* Exercise brief
Repeat word for word the lines of the material starting with the line that contains "Task: Tap the 4% label on the Print bar" and going on through the line that contains "(x=629, y=309)", both of those lines included. Leave the pictures out of your answer.

Screenshot and document pointing data
Start
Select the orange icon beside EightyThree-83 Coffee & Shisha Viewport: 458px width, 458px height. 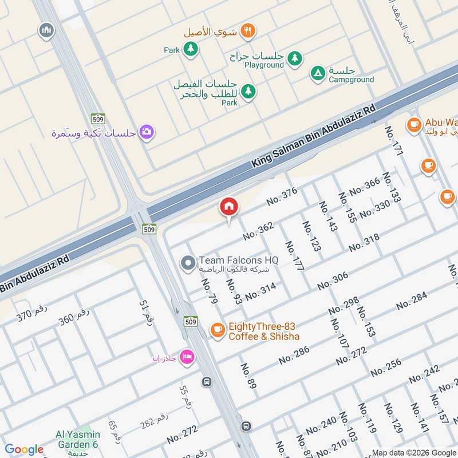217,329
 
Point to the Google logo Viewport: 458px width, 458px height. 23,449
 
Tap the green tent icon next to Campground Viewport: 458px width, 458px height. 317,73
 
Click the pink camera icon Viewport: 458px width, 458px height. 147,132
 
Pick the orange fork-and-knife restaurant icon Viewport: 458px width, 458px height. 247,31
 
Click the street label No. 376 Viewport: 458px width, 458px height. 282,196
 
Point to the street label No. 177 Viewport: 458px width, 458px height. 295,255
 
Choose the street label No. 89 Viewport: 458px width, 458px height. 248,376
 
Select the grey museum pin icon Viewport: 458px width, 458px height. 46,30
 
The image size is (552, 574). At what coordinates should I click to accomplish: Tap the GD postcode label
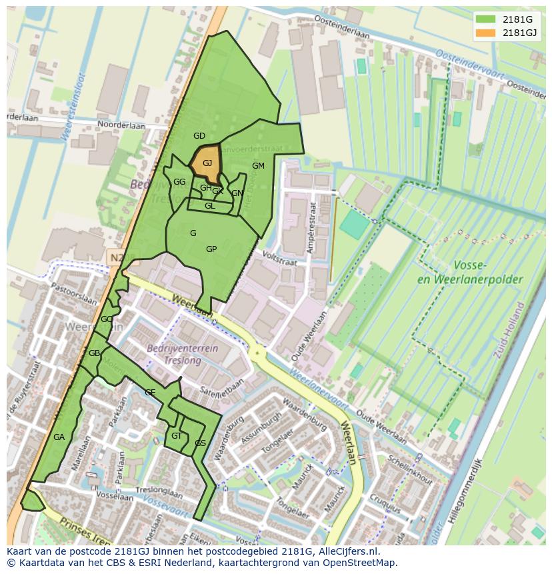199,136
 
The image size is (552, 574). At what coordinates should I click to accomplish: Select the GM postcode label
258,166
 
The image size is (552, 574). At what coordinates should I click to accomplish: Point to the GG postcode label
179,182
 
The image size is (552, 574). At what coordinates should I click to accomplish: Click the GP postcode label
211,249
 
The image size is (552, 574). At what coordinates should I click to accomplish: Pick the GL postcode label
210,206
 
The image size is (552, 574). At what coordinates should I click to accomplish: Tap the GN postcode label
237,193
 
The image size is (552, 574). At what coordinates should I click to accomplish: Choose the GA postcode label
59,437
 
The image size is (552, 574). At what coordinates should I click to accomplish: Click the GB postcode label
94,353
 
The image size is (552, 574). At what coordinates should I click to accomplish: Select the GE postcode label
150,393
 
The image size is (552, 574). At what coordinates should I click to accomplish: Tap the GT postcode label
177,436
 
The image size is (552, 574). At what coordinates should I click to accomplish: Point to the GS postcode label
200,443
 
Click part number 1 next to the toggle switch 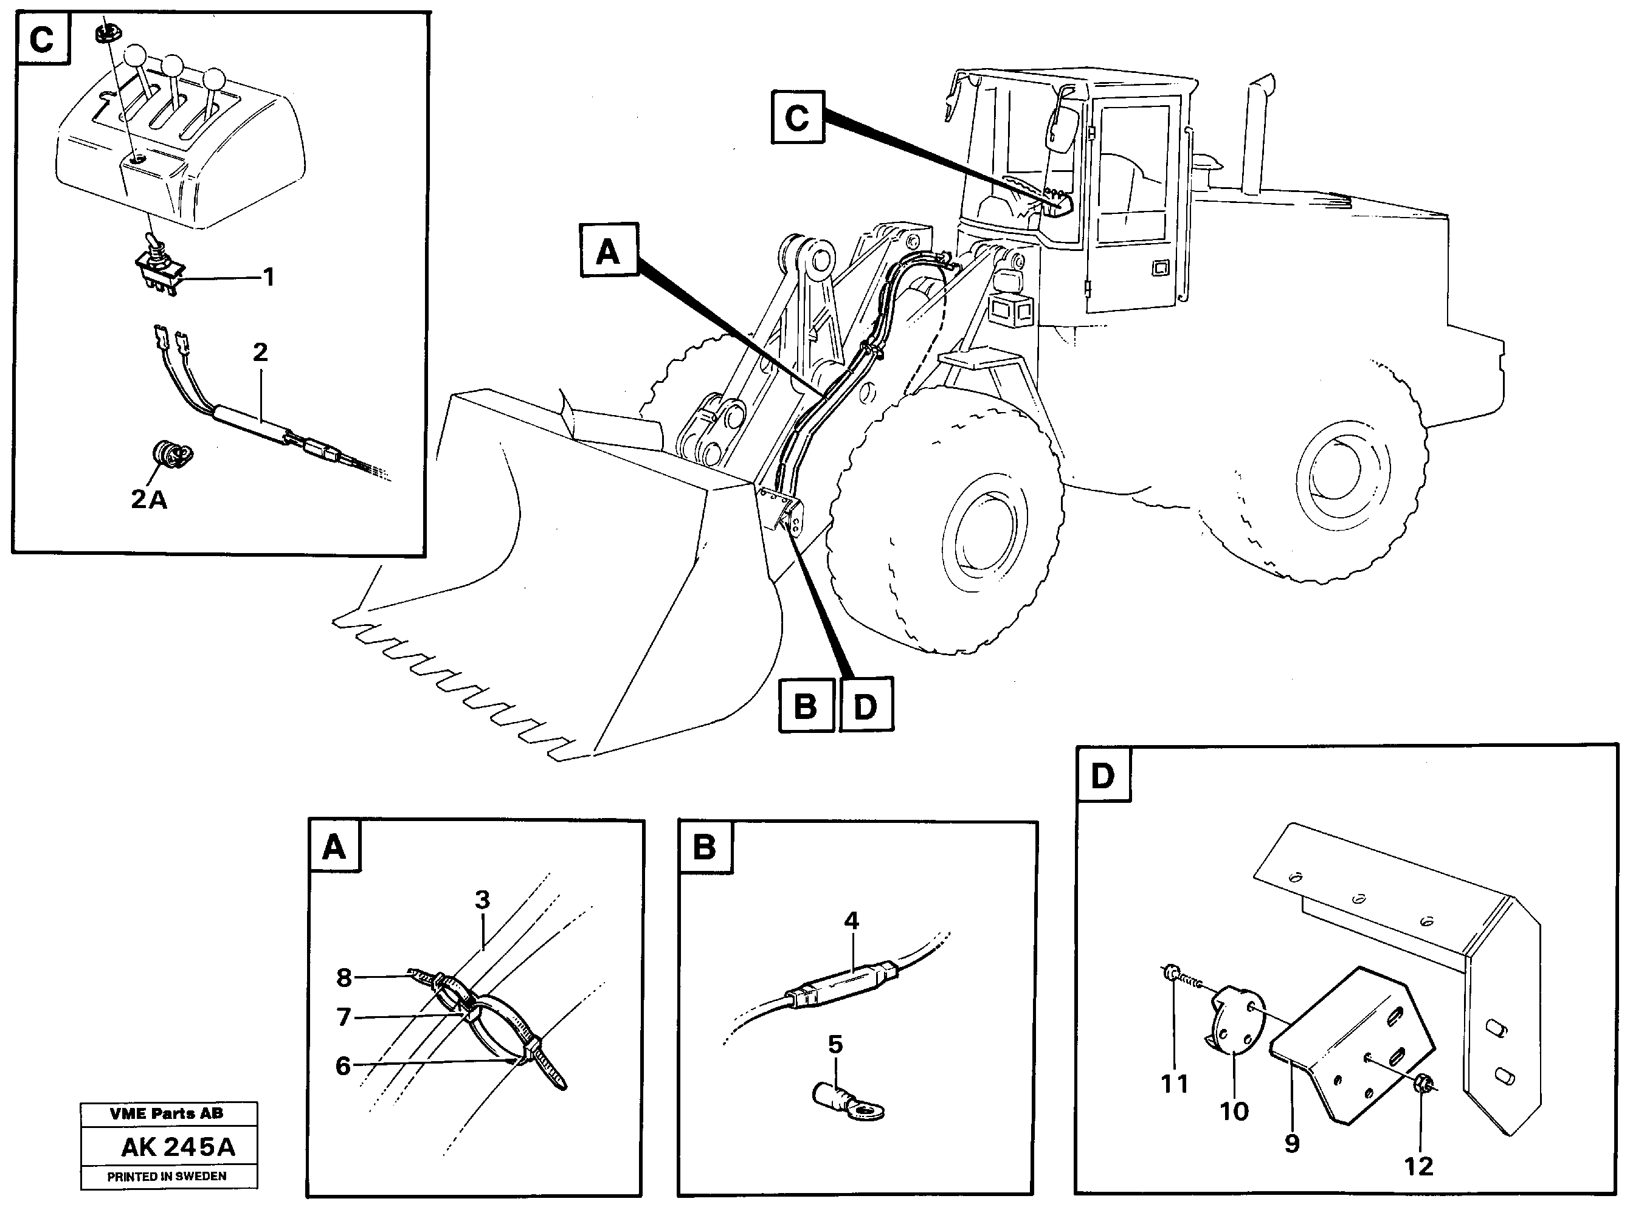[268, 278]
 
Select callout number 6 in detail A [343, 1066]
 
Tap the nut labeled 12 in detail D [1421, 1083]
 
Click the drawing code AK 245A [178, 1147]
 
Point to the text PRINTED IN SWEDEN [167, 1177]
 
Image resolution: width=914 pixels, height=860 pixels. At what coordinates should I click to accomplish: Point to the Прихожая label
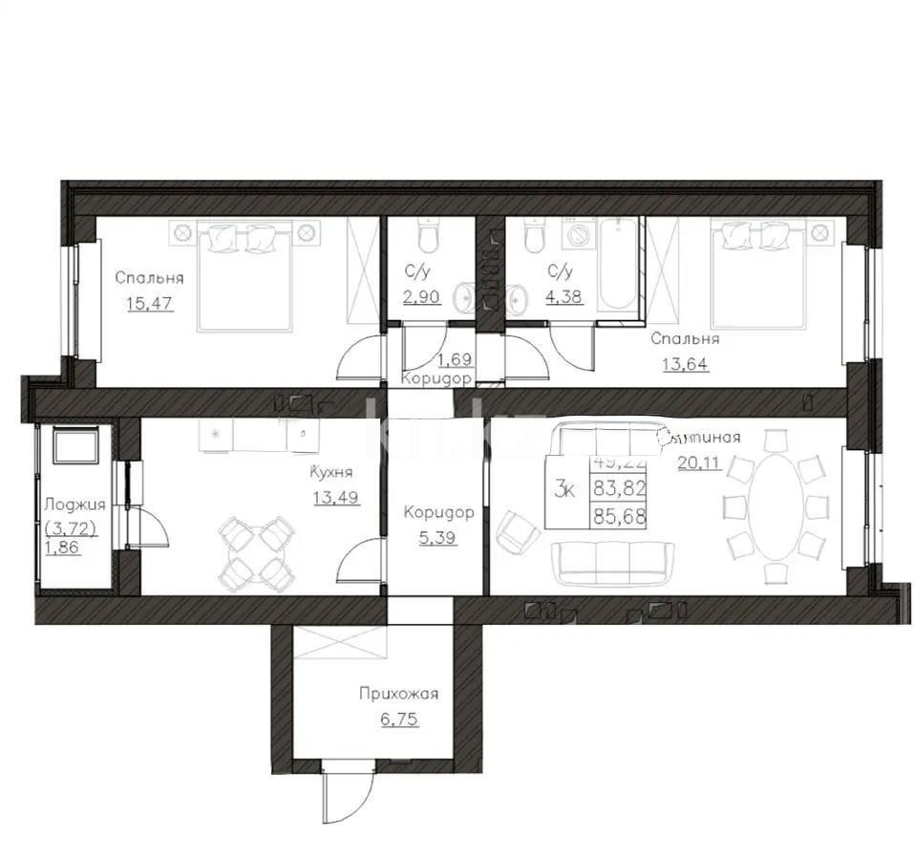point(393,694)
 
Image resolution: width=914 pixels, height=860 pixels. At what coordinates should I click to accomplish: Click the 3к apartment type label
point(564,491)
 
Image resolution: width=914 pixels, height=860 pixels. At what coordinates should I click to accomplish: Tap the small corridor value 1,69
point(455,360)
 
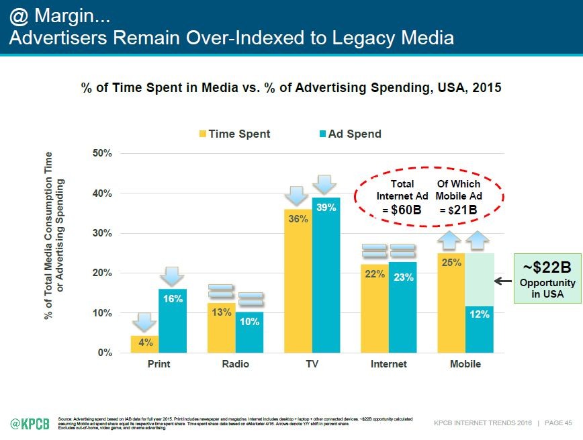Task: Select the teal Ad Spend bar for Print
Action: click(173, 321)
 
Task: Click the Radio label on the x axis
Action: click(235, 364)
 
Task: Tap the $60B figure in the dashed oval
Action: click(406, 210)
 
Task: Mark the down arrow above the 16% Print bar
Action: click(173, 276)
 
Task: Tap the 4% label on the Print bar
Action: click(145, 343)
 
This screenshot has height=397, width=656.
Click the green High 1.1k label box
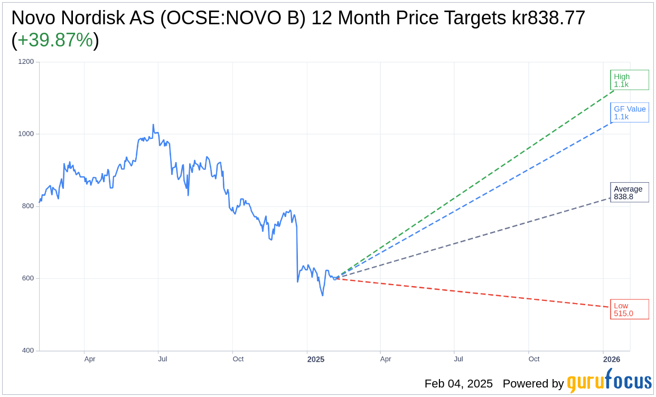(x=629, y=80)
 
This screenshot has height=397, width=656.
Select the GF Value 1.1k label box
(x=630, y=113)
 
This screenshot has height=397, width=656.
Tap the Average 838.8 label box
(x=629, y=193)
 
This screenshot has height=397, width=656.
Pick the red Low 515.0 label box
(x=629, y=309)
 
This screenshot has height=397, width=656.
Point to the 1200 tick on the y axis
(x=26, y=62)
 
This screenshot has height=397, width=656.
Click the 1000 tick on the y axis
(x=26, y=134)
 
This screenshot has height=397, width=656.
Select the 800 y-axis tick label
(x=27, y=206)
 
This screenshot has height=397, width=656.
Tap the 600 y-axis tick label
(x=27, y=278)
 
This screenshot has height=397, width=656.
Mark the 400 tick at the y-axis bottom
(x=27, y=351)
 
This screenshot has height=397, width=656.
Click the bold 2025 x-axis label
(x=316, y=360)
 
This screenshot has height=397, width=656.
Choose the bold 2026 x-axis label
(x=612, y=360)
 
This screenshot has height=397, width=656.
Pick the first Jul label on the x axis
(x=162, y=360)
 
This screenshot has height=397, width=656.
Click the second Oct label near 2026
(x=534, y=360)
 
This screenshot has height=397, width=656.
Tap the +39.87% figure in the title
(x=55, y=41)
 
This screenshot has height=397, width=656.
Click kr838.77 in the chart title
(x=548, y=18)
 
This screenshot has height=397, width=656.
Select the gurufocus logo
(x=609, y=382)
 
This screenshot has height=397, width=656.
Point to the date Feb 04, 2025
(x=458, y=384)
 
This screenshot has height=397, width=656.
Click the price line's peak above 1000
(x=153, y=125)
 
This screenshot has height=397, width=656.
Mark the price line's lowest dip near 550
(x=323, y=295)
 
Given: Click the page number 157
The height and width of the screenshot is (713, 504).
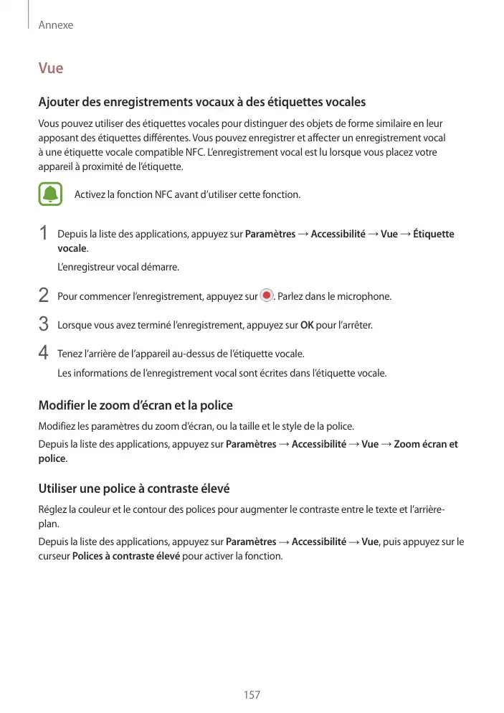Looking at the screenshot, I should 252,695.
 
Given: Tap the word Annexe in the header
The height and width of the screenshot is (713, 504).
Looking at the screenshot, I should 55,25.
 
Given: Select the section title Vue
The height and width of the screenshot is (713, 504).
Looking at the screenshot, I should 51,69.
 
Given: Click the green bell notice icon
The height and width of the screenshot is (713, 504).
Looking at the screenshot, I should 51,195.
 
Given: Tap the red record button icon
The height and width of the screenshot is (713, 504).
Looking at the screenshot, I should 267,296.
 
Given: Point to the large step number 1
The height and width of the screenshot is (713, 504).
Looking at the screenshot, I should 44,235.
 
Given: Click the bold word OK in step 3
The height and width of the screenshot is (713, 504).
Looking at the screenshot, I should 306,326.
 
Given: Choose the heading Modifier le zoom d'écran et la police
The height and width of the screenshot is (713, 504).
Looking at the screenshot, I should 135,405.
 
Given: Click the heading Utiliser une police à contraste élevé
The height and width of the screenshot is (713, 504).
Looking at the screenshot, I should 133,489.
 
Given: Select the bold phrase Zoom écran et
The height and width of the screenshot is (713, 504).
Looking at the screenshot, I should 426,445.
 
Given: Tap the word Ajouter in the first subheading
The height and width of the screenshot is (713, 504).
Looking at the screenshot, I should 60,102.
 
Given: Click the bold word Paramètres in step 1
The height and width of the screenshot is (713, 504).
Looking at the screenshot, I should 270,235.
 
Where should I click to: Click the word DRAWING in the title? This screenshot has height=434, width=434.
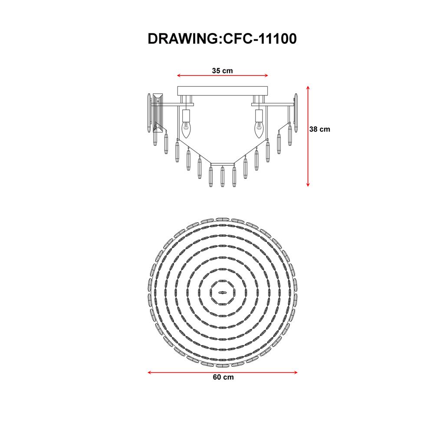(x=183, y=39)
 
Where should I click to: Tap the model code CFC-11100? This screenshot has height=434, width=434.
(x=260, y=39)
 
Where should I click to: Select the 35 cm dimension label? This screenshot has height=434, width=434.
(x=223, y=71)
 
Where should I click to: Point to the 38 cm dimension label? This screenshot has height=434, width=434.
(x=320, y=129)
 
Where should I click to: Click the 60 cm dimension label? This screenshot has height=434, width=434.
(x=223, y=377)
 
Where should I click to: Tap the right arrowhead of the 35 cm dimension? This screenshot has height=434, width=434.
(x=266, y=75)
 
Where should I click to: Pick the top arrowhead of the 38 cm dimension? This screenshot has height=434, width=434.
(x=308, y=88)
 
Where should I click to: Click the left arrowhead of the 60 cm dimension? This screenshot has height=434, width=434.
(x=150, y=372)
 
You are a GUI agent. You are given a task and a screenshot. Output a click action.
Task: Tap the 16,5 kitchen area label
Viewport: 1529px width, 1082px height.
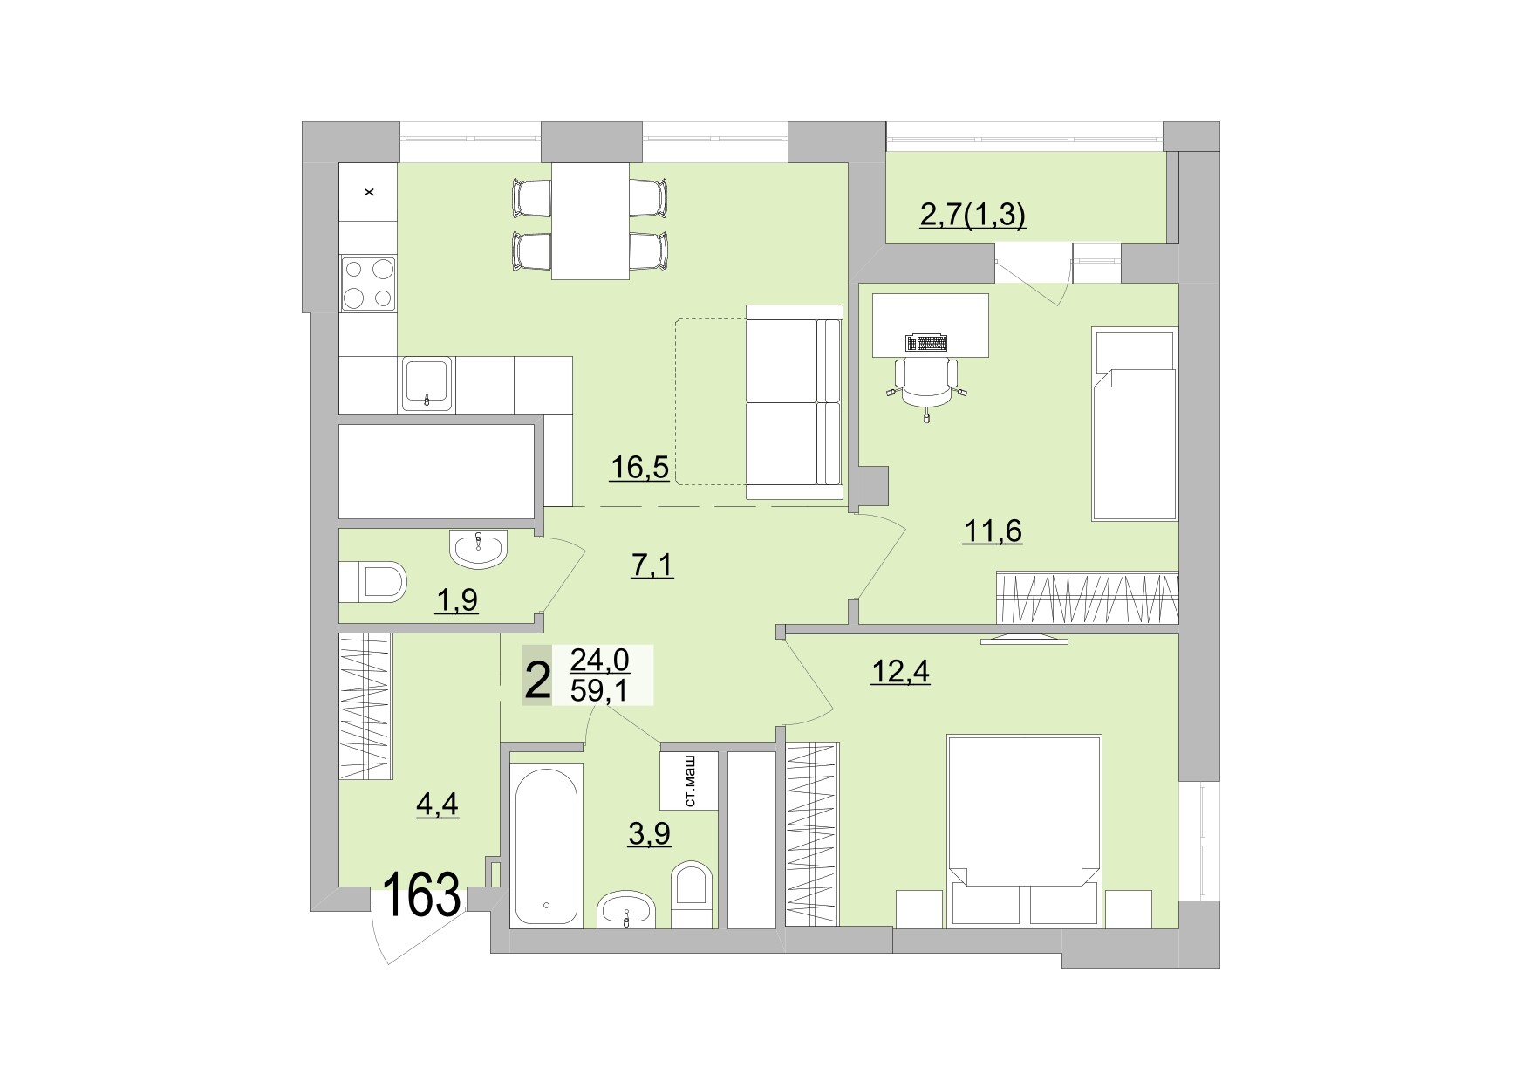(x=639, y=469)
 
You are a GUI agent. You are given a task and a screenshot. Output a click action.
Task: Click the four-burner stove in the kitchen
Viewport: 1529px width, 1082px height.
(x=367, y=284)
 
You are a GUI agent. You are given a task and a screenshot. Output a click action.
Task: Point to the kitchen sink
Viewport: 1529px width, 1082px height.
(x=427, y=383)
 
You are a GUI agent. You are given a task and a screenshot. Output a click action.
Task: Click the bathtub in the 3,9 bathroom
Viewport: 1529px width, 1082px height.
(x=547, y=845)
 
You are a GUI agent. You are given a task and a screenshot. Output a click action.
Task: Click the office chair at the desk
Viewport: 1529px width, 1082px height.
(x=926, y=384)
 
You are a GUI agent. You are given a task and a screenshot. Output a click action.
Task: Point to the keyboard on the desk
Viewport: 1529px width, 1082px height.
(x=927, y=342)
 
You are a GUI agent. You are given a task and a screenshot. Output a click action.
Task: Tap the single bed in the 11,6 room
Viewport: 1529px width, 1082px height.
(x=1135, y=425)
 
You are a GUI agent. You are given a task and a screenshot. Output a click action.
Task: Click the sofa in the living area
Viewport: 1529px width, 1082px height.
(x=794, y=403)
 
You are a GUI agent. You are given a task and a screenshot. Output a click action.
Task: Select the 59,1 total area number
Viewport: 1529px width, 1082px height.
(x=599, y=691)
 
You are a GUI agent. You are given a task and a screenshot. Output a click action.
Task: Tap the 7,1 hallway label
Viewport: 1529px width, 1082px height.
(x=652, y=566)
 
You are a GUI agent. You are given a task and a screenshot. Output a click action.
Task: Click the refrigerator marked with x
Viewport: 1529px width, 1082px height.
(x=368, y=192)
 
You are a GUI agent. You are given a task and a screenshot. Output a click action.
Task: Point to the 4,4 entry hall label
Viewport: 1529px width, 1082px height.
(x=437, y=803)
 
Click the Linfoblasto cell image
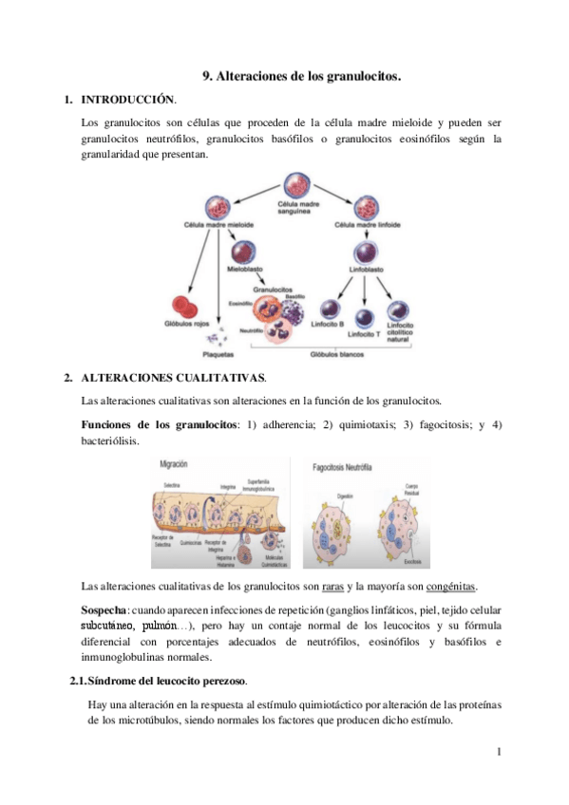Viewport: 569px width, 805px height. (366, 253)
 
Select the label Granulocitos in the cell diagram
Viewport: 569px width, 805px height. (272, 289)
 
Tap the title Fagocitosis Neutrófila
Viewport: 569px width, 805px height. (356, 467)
End
* Expected answer
Task: Tap the 4% label on the Print bar
Action: click(145, 343)
 
This screenshot has height=397, width=656.
Click the green High 1.1k label box
(x=629, y=80)
 
This screenshot has height=397, width=656.
Select the GF Value 1.1k label box
(x=630, y=113)
 
This screenshot has height=397, width=656.
Tap the Average 838.8 label box
(x=629, y=193)
 
This screenshot has height=397, width=656.
Pick the red Low 515.0 label box
(x=629, y=309)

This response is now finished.